Stored data entries

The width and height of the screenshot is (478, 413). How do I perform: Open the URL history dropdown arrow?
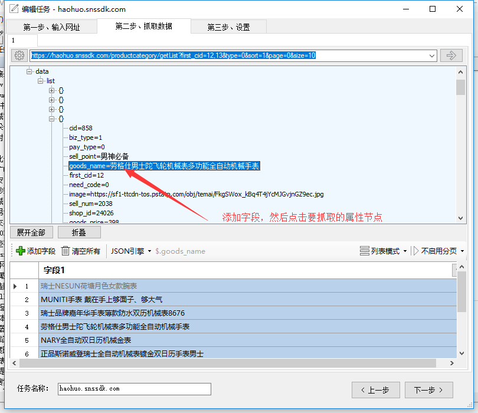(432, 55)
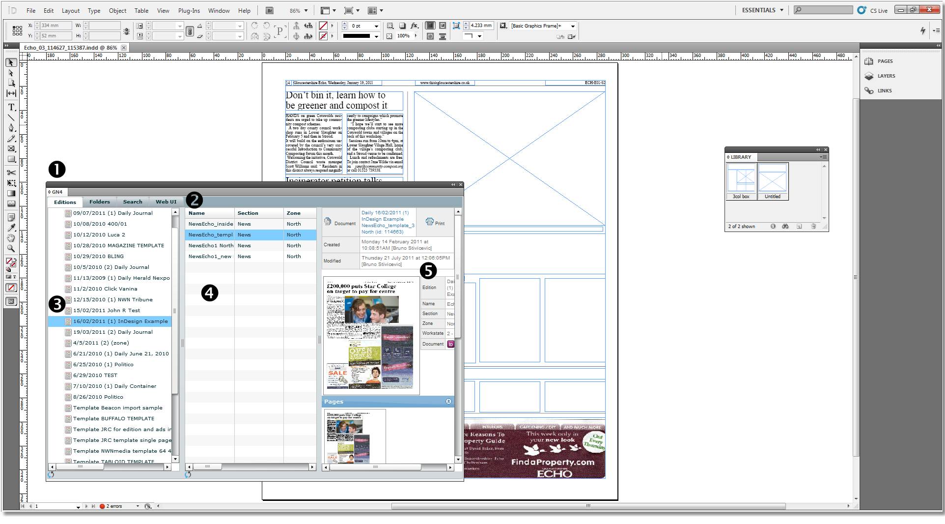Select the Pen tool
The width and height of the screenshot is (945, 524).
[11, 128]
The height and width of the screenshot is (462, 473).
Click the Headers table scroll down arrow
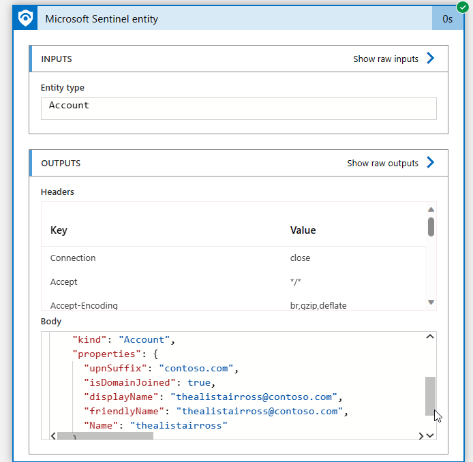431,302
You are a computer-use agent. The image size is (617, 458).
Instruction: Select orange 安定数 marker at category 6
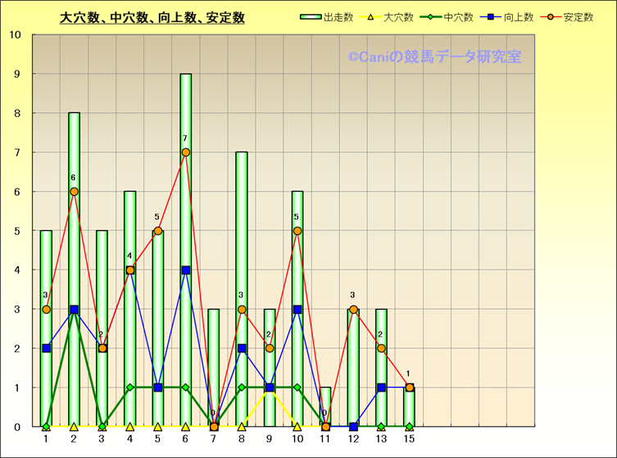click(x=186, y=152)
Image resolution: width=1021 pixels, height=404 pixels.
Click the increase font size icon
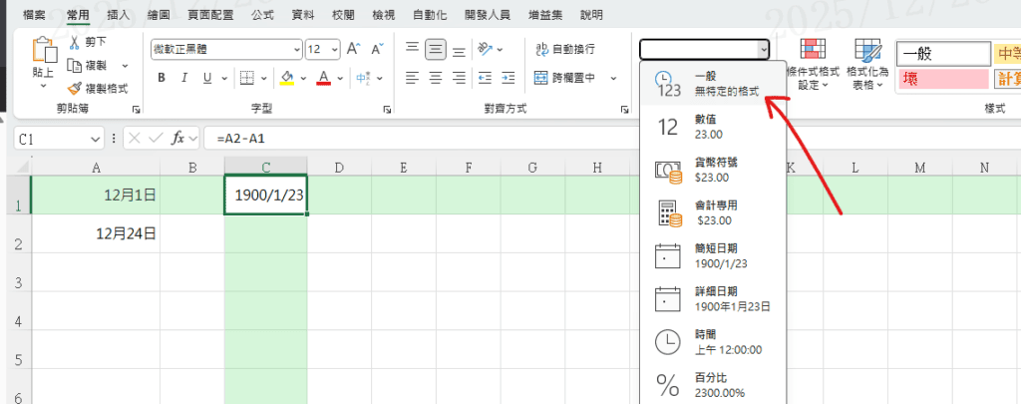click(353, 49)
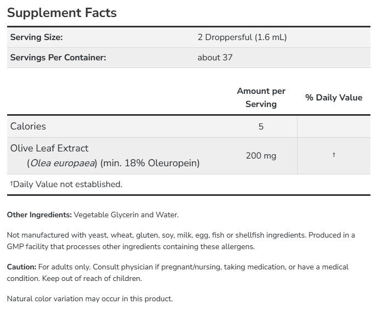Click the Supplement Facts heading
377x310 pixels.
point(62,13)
* * *
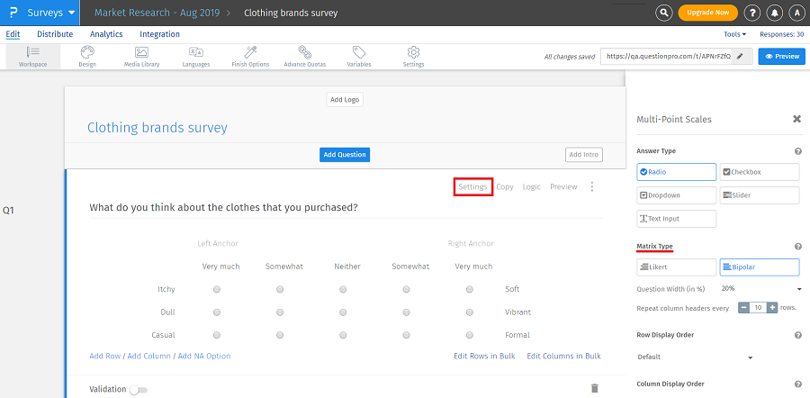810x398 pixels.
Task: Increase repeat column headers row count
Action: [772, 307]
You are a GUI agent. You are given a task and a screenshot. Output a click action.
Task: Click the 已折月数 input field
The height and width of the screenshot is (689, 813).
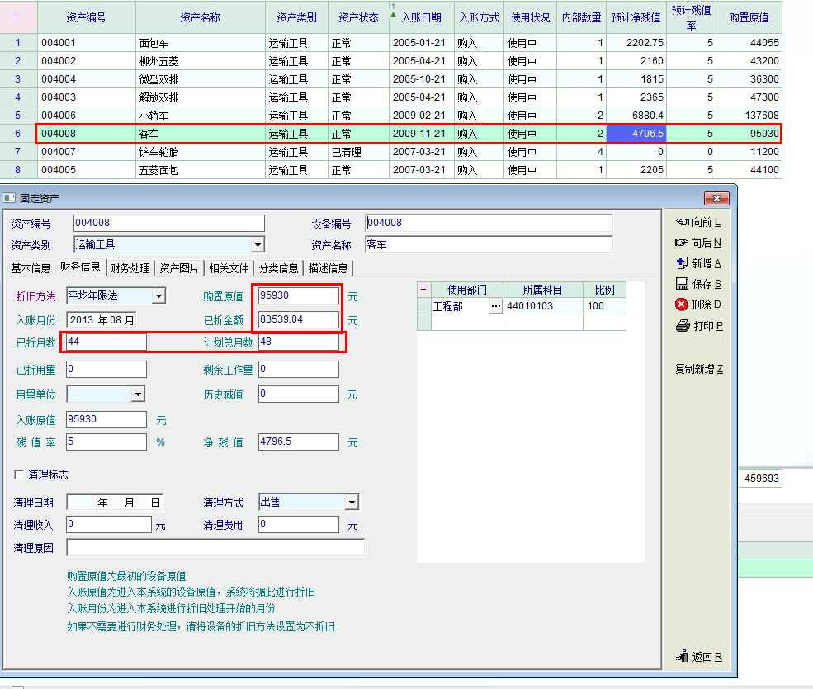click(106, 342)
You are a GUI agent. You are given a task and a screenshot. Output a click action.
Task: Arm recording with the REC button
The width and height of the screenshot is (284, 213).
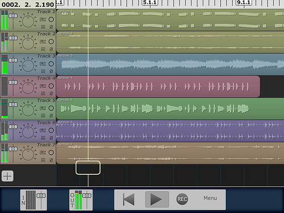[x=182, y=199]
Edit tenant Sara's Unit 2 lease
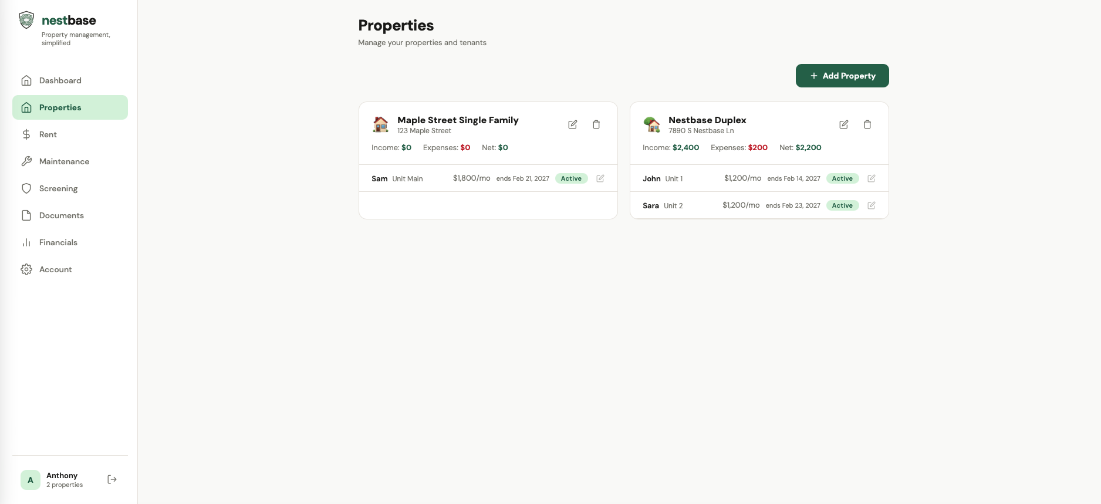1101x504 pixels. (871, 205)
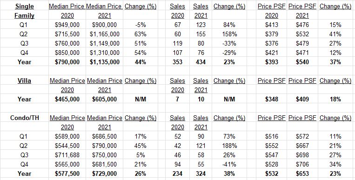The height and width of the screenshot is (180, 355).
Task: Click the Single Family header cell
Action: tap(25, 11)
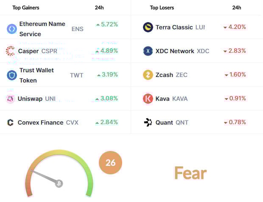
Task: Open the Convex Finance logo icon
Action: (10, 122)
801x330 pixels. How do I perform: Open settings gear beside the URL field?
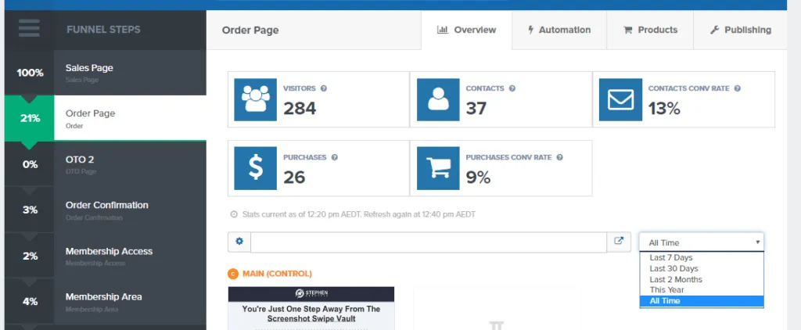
--
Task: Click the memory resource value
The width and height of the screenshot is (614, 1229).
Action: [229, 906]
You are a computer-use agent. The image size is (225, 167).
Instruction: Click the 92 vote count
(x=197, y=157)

*What you will do:* Copy out, from the records above, every line that holds the string "agent".

*Expected output:*
You are a computer-use agent. The image size is (617, 458).
You are a GUI agent. You are given a task and a screenshot. Output a click action.
You are a GUI agent. You are given a task and a screenshot. Output a click action.
You are a computer-use agent. The image size is (225, 167).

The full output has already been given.